In epithelial cells, several specialized and distinct intercellular structures, including the gap junction, tight junction (TJ), adherens junction and desmosome, are responsible for the establishment of contact between neighboring cells. Among them, TJs are the most apical component of cell/cell complexes and play a critical role in regulating the balance between differentiation, proliferation and cell death (3,4). However, during metastasis, the expression pattern of TJ proteins is frequently disrupted in epithelial tumors. Claudins, which are major integral membrane proteins that form the backbone of TJs, can form homodimers or heterodimers to produce paired strands between adjacent cells and act as a barrier to the paracellular flux of water and the solution and transmigration of other cells, thereby determining the characteristic permeability properties of different epithelial tissues (57). According to the serial analysis of gene expression, the overexpression of claudins is frequently found in various cancer cells. For instance, claudin-3 and -4 have been reported to be constantly elevated in ovarian, breast, prostate and pancreatic cancers, as well as bladder cancer (812). Recent reports found that certain claudins, such as claudin-4 and -7 are more elevated in high-grade urothelial cancer patients as compared to low-grade patients (13,14). Therefore, the examination of the modulation of claudin family proteins is adjuvant to enhancing the accuracy of the pathological diagnosis and the addition of further information for clinical treatment (15,16).

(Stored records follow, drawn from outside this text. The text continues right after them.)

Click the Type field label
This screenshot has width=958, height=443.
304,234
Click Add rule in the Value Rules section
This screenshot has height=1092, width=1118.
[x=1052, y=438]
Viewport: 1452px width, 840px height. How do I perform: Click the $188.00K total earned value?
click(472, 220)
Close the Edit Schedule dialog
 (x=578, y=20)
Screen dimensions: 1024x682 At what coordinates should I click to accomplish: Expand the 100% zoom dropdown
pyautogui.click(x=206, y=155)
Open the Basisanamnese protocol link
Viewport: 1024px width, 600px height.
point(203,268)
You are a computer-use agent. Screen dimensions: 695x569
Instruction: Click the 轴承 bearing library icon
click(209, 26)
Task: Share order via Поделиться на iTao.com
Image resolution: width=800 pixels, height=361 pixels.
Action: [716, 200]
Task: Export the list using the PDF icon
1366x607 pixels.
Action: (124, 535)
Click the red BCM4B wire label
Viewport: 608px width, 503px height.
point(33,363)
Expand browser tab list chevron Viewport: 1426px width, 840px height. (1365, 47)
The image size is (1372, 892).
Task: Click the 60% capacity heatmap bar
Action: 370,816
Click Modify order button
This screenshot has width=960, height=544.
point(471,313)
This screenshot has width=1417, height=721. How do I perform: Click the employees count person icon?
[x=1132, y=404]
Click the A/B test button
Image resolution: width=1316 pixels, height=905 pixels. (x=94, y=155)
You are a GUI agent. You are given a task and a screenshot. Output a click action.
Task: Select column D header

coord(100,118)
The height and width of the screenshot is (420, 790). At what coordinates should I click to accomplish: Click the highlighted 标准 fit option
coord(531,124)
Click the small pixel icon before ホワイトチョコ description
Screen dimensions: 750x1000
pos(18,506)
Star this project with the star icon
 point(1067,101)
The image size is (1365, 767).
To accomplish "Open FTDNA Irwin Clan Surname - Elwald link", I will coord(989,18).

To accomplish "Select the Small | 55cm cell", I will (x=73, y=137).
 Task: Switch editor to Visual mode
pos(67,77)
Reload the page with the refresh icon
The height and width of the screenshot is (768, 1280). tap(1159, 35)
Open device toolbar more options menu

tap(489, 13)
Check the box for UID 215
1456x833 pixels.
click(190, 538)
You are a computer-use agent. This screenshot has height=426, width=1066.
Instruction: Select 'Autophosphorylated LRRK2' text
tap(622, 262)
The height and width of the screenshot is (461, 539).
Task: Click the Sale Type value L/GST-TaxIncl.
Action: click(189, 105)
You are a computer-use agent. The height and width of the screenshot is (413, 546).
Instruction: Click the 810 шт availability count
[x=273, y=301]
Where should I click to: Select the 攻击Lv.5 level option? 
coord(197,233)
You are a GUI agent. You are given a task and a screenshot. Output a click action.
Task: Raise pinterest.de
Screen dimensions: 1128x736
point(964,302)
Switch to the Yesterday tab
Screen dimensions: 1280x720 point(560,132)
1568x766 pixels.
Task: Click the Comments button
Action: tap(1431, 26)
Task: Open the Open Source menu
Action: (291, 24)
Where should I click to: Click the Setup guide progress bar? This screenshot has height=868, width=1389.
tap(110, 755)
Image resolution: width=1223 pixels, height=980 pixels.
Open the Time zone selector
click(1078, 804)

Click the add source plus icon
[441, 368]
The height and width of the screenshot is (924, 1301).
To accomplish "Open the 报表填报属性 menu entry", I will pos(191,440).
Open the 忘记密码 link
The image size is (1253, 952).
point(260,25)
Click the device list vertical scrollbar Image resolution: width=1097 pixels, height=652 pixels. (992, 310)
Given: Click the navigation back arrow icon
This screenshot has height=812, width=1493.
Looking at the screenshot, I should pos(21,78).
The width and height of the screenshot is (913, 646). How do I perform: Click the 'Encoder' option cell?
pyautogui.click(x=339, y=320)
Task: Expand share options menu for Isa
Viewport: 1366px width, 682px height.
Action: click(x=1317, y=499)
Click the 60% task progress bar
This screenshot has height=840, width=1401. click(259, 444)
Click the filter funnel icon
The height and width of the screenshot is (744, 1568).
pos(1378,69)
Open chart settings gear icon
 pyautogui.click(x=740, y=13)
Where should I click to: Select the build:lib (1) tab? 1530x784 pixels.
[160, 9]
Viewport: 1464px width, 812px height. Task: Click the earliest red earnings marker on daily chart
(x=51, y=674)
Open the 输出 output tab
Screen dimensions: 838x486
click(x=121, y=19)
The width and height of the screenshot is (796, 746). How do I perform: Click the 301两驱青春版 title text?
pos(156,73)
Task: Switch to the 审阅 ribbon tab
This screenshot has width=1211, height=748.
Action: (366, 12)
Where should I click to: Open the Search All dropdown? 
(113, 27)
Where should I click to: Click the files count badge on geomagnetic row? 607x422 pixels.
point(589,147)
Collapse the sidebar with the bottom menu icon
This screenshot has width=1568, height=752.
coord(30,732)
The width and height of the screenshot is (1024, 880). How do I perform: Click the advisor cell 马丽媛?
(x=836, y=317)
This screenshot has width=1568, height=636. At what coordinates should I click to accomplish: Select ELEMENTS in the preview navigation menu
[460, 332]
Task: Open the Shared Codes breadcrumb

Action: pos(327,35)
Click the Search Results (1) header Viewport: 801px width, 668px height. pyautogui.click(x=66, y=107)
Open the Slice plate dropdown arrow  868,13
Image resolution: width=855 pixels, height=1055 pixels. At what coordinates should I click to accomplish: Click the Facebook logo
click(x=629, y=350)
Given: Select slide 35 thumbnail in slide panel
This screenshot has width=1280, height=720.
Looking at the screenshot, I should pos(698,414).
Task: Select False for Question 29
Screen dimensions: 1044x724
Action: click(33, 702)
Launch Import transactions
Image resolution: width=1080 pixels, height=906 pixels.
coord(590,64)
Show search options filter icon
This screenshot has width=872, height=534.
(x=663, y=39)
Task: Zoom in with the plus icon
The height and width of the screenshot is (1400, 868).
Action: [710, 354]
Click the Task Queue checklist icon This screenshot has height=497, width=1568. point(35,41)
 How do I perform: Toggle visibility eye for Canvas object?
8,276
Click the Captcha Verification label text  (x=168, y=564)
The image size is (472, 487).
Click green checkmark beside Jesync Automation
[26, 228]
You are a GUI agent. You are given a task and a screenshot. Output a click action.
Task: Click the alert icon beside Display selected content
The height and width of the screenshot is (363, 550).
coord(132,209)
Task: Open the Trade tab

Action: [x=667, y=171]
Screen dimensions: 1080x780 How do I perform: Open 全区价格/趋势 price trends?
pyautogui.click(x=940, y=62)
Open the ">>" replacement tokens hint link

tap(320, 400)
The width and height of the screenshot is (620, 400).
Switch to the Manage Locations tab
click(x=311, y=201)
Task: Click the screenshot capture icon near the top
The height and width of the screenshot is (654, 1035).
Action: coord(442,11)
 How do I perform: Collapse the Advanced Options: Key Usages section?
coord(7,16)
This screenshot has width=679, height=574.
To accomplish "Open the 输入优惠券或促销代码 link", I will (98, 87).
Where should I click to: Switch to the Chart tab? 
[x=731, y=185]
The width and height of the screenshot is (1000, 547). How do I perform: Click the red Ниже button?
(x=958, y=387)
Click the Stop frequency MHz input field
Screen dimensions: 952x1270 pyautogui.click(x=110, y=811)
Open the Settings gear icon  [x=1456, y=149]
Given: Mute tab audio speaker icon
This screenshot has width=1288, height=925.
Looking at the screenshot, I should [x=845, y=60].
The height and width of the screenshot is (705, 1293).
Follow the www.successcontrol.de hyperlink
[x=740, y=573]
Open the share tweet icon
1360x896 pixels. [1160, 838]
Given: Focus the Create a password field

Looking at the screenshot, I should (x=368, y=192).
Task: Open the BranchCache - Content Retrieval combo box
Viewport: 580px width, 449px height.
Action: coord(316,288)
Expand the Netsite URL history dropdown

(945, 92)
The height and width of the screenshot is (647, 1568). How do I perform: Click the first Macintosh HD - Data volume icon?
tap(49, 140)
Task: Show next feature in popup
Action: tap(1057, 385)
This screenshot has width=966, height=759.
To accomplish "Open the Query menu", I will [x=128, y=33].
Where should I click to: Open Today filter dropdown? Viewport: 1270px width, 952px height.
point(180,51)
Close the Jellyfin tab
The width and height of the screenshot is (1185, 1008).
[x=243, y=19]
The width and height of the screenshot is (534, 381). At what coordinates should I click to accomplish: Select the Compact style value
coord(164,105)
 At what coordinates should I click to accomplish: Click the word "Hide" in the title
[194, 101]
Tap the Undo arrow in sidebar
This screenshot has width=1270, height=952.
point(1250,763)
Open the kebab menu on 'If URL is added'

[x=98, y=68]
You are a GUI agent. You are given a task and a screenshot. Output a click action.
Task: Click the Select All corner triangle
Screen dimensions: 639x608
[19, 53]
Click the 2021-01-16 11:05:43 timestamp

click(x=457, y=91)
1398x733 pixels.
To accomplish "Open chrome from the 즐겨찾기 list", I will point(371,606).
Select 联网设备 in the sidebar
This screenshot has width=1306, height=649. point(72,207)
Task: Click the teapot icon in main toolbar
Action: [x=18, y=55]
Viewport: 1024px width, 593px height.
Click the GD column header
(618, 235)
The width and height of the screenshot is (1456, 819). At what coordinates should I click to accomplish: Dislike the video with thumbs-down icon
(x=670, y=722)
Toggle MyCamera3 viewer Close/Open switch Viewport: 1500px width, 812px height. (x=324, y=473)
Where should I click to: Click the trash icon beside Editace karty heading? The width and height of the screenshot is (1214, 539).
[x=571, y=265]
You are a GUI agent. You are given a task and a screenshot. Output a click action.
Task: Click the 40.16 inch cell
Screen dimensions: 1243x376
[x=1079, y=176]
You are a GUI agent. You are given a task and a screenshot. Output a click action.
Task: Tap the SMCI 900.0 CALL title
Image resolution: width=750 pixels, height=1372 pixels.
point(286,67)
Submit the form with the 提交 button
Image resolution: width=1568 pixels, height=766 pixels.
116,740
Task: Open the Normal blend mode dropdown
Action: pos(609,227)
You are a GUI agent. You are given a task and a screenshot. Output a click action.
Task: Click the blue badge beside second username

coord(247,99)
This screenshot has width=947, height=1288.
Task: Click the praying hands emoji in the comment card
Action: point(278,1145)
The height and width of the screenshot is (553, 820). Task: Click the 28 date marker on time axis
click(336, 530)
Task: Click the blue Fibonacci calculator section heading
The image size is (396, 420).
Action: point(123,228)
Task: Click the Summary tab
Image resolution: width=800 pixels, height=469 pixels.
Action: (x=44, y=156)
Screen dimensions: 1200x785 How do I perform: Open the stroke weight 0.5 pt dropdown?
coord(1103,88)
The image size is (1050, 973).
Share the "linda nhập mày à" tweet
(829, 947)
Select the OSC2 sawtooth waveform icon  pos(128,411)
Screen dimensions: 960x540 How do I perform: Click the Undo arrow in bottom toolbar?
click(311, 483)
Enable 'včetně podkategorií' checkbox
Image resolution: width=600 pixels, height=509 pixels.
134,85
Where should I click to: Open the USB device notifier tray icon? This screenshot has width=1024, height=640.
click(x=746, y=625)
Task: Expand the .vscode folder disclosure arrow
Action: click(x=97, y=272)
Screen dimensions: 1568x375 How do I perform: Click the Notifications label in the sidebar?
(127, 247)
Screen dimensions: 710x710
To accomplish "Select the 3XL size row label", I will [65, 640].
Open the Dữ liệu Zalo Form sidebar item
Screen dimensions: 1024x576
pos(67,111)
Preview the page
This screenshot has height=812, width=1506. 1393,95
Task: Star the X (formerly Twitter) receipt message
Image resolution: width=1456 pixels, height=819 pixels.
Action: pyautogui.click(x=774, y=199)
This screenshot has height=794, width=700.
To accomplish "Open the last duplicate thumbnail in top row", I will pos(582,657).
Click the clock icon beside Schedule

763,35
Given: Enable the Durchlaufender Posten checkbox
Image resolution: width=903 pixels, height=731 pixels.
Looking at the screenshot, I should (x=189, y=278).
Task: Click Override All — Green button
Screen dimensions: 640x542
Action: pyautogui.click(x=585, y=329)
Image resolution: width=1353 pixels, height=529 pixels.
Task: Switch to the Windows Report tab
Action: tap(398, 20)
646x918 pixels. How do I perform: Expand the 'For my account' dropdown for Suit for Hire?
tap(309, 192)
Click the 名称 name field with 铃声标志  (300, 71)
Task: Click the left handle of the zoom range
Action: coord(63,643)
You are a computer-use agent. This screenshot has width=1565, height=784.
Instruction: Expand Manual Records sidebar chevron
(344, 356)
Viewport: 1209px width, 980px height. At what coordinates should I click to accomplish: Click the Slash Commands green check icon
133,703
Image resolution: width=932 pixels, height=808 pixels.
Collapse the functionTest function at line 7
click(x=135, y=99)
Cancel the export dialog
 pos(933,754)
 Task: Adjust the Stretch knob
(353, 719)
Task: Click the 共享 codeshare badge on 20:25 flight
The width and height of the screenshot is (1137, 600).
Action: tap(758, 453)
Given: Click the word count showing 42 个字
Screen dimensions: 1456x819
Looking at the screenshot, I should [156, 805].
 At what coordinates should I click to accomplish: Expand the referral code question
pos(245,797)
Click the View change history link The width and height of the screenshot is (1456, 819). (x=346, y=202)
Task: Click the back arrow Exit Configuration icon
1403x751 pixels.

Matrix metalloproteinases (MMPs), are a family of zinc ion-dependent endopeptidases, that consists of more than 26 endopeptidases, which are known to act on a broad spectrum of cell surface molecules (1719). The three prominent roles of MMPs in pathological conditions may be grouped into the following types: tissue destruction, fibrosis and the weakening of the matrix. In the tumor cell invasion process, degradation of the extracellular matrix (ECM) is one of the pivotal steps. Therefore, the upregulation of MMPs has been found in the majority of malignant tumors, and has also been connected with cancer aggressiveness, stage and prognosis (20,21). Among all the members of the MMP family, MMP-2 (gelatinase-A) and -9 (gelatinase-B) have been known to be involved in the invasive metastatic possess of tumor cells, including bladder cancer cells (2224). Since MMPs have many physiological functions in metastasis, the inhibition of the activity of MMPs is inherent for the activated MMPs, thus the tissue inhibitor of metalloproteinase (TIMP) prevents the uncontrolled action of these proteinases (21,24,25).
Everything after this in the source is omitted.